The pieces in this collection are funny, odd, provocative. They do something very strange to your listening ear. When JonArno read them out loud, all of us scrambled to hold onto the narrative thread, but we were all busy dissecting the aural landscape as well, trying to identify the vowel-cluster. Even when I’d solved the puzzle, I found myself listening as much to the sound-world as to the sense-world.

I love this about poetry: it is a resolutely aural literary form. It depends on readers caring enough to be aware of the aural dimension of language. If Walter Pater is to be trusted in his assertion that “all art aspires toward the condition of music,” then this sound/sense strategy is poetry’s kick at the can.

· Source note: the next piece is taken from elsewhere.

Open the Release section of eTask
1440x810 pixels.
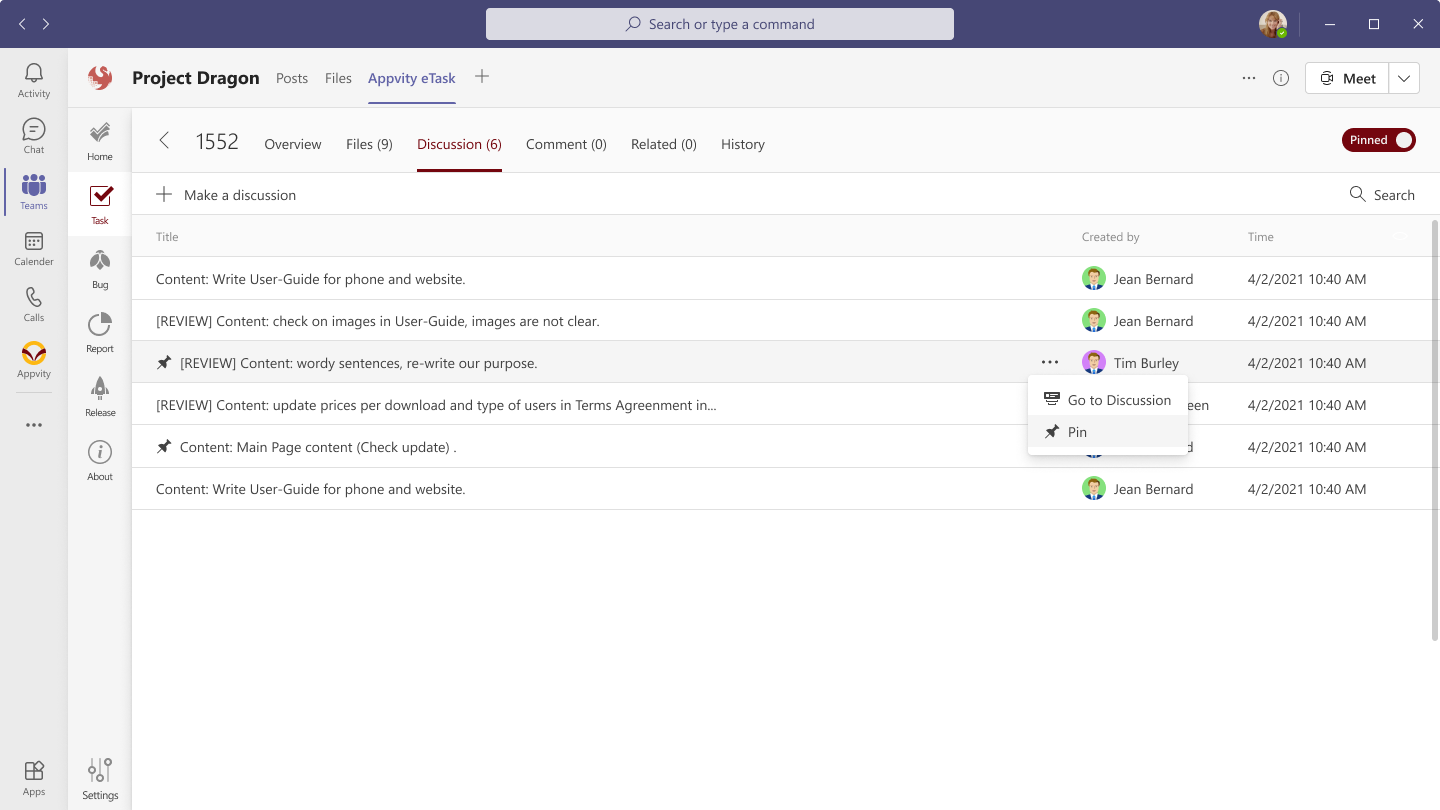[99, 396]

I’m delighted by JonArno’s poems because they’re jubilantly playful, and in that way they remind me of great jazz solos—you’re being invited to appreciate dexterity and wit, and to ride along on a wave of energy that makes you glad to be alive and in the presence of creative effort.

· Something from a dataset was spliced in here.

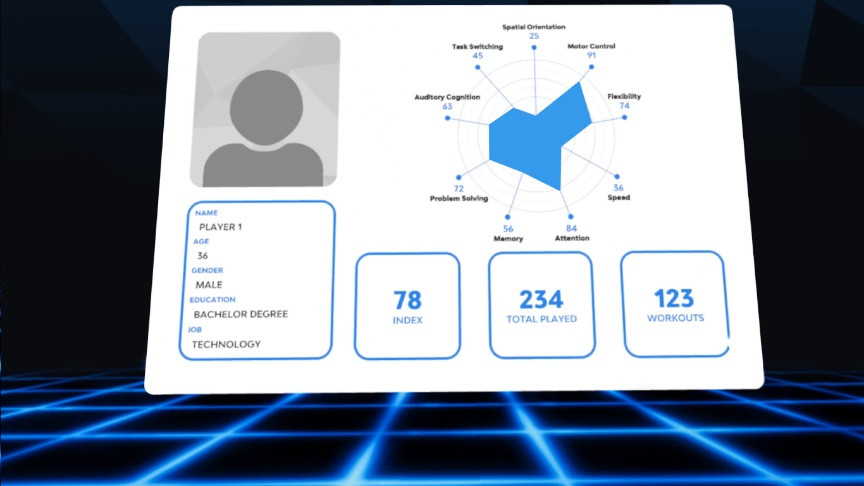Viewport: 864px width, 486px height.
Task: Click the blue filled radar chart area
Action: click(530, 140)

But the project here also foregrounds another of the essential characteristics of all creative enterprise: it has absolutely strict limitations. That’s the nature of the contract between artist and medium. JonArno Lawson kept lists and lists of words on the way to The Voweller’s Bestiary, and those words provoked him to find their stories. Jazz musicians keep their own kinds of lists—rhythmic shapes, harmonic structures, scale patterns—and invent elegant answers to demanding restrictions. Audiences, whether they’re solo readers or concert crowds, take pleasure in witnessing the imagination and virtuosity with which artists use those limits to outdo themselves.

The more I read books and listen to music and watch films, the more I believe that a set of rules, whether they’re broadly shared (like the blues scale or the sonnet form) or arcanely personal (like JonArno’s word families), are what releases artists to do their work. My students who insisted poetry can mean whatever you want consistently produced lax, dull poems. Saying everything is like saying nothing. Saying something? Well that’s another kind of play.